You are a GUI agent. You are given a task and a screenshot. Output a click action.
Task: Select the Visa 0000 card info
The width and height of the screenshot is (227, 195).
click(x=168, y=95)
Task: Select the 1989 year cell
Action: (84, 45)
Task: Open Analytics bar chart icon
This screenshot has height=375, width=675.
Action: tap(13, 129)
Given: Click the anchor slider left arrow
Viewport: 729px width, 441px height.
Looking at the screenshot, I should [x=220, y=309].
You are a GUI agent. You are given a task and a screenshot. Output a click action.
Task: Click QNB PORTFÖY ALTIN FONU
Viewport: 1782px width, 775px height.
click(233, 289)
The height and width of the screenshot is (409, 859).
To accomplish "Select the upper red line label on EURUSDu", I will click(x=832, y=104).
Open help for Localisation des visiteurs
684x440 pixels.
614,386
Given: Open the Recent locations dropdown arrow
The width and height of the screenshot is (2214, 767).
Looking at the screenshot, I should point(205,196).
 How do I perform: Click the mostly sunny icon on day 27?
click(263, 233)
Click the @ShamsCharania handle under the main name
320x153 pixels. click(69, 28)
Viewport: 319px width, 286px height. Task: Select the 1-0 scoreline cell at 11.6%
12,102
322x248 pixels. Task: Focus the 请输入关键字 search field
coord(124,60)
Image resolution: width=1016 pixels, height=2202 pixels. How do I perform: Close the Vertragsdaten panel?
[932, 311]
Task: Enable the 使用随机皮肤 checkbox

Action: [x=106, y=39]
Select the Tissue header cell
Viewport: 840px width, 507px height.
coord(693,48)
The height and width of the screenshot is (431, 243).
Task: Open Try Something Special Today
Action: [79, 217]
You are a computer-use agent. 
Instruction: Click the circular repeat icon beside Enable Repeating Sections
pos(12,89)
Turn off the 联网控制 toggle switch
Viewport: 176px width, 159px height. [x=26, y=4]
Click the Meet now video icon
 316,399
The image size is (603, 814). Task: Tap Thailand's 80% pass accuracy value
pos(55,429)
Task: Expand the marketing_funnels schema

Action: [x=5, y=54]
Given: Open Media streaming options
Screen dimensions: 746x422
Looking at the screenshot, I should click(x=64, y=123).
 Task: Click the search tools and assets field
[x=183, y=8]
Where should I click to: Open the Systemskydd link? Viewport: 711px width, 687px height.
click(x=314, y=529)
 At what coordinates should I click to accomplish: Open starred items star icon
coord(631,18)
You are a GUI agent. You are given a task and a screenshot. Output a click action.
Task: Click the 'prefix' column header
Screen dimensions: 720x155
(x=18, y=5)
────
Your task is to set down exactly the lines from the line containing "Click the Meet now video icon" to the end of the data above, including both ends.

Click the Meet now video icon
 316,399
The image size is (603, 814). Task: Tap Thailand's 80% pass accuracy value
pos(55,429)
Task: Expand the marketing_funnels schema

Action: [x=5, y=54]
Given: Open Media streaming options
Screen dimensions: 746x422
Looking at the screenshot, I should click(x=64, y=123).
 Task: Click the search tools and assets field
[x=183, y=8]
Where should I click to: Open the Systemskydd link? Viewport: 711px width, 687px height.
click(x=314, y=529)
 At what coordinates should I click to accomplish: Open starred items star icon
coord(631,18)
You are a GUI agent. You are given a task and a screenshot. Output a click action.
Task: Click the 'prefix' column header
Screen dimensions: 720x155
(x=18, y=5)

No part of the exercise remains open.